Go 4 it! and please drive carefully. Al
I was thinking of your response last night and reflected on it a lot. I woke up this morning with what I thought was the answer. As I was driving to work, I thought to myself that I have been in a very bad relationship 20 years ago, in which there was lots of abuse (physical, verbal, financial, emotional, and more) from my boyfriend at the time toward me. Whenever I see my present partner doing or saying or reacting to me in ways that consciously or unconsciously reminds me of him, panics sets in, and I want to flee, fight, submit or freeze and most of the time the 4 of them one after the other in different order. My Lizard works full strength in those occasions and won’t calm down, of course! So is my partner’s Lizard as it keeps seeing his past relationship which for him was filled with abuse for 20 years. We both know that we must stop looking at each other and compare us to our ex-partners. Then I thought that maybe I am not looking far enough in time. Sure I was in a very bad relationship, and so was he, but even knowing that does not change a thing. We end up fighting passionately until one of us gives up. Then we talk and think we know where it comes from.

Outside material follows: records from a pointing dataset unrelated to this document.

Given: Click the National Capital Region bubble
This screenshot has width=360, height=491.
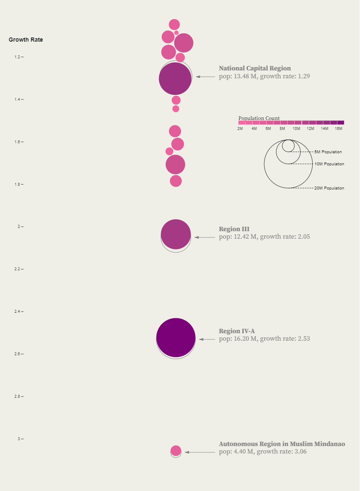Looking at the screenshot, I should pos(175,78).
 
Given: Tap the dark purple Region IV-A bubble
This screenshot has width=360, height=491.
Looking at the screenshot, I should pos(176,338).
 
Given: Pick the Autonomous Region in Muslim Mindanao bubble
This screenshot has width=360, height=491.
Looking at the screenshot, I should pos(176,451).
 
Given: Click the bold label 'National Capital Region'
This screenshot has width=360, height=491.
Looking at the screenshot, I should pos(255,68).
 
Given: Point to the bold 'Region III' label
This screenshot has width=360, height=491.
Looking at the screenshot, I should pos(234,229).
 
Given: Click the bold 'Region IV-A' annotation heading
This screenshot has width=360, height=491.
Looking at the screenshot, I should pos(237,331).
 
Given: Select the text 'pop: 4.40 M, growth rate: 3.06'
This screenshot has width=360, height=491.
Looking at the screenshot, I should pos(263,451).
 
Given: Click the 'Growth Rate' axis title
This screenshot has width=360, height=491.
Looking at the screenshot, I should pos(26,40).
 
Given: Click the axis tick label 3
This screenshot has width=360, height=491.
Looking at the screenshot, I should pos(19,439).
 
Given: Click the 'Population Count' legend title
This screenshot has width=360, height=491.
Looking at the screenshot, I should pos(259,118).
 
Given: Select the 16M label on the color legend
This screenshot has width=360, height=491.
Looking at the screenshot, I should pos(339,129).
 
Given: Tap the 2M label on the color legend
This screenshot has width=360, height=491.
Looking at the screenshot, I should pos(240,129).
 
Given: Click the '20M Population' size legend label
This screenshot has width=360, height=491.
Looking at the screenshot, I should pos(329,188).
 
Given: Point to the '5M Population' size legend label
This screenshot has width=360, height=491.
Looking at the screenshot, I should pos(328,152).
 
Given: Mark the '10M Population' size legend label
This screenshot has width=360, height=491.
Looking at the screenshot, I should pos(329,164).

At that very moment, a big truck almost hit me (it is quite a ride to work sometimes) and I almost got into an accident because of this careless driver. My quick driving skills reflex avoided to be killed by that truck. Then, I became furious at the driver, and I could feel my heart pounding very hard and I could have gotten out of the car and yelled at the driver, and perhaps punch and kick his truck. He seemed to not even have noticed anything at all, which doubled my anger. Then I thought: “Why do I get so angry? Sure I could have been killed but I am safe now. Relaxe, relaxe, relaxe! Was it my Lizard that saw the real danger and helped me out? I sure can learn to trust it knows.” Then I thought that perhaps everything do not come from my youth, since I was not driving until my early 20s. So my thinking reverted back to my ex-boyfriend of 20 years ago, it had to come from there. I was confused.

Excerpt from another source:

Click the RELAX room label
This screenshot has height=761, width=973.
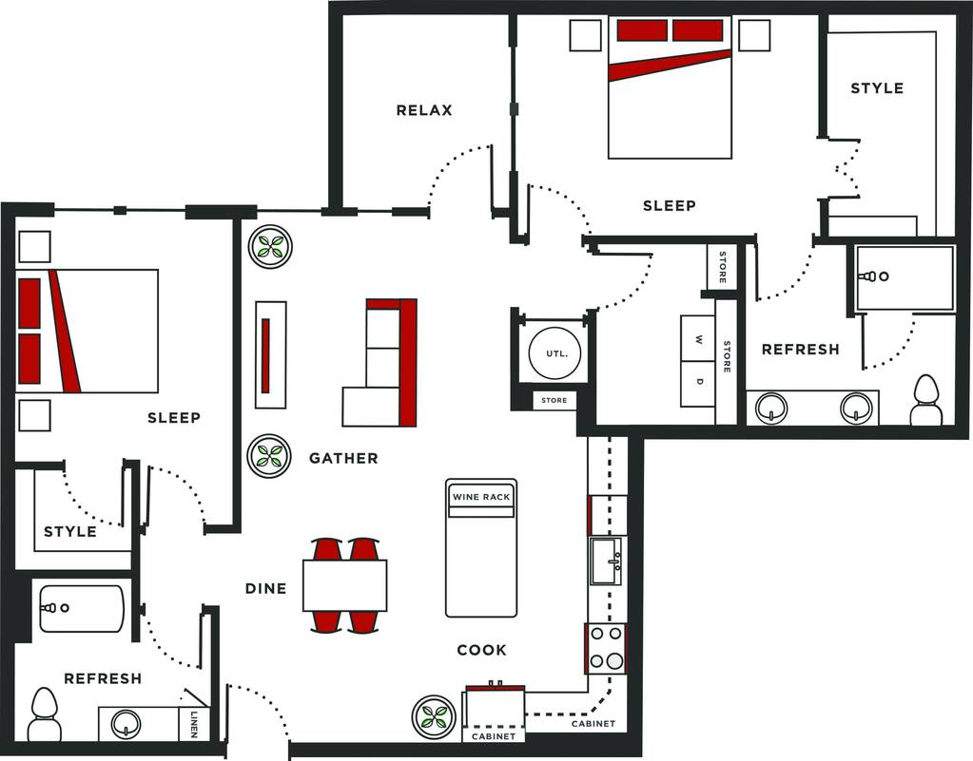424,110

Then it hit me just like the truck almost hit me. I remembered my mom in the car when I was a little kid. Good thing my dad was the driver in the family, always calm even in dangerous situation. But my mom, she always became angry at the other drivers, cursing them and wanting to get out of the car to fight with them. A very protective mama bear I always thought. Here I am, I had learned over and over to react with anger in those situations. It hurts me, my chest feels tight, I stop breathing, get all tense, and I have taught my son for years how to drive with anger.
I am grateful to that driver this morning for getting in my way, he woke me up. I am looking deeper into my childhood, at how I learned to partner with such unhealthy ways. My parents fought all my childhood, and sometimes left one another overnight. There were also lots of lies and other kind of hurt all my childhood and teenage years. It was so painful to us kids, that I promised myself I would never have my children go through such ordeal. My parents stumbled a lot and for a very long time, but they did stay married for 44 years until my dad passed away. I have excellent driving skills, and I can train myself to have excellent relationship skills. I now see it as you say it, a finite and not endless learning. It is quite encouraging to look at it this way.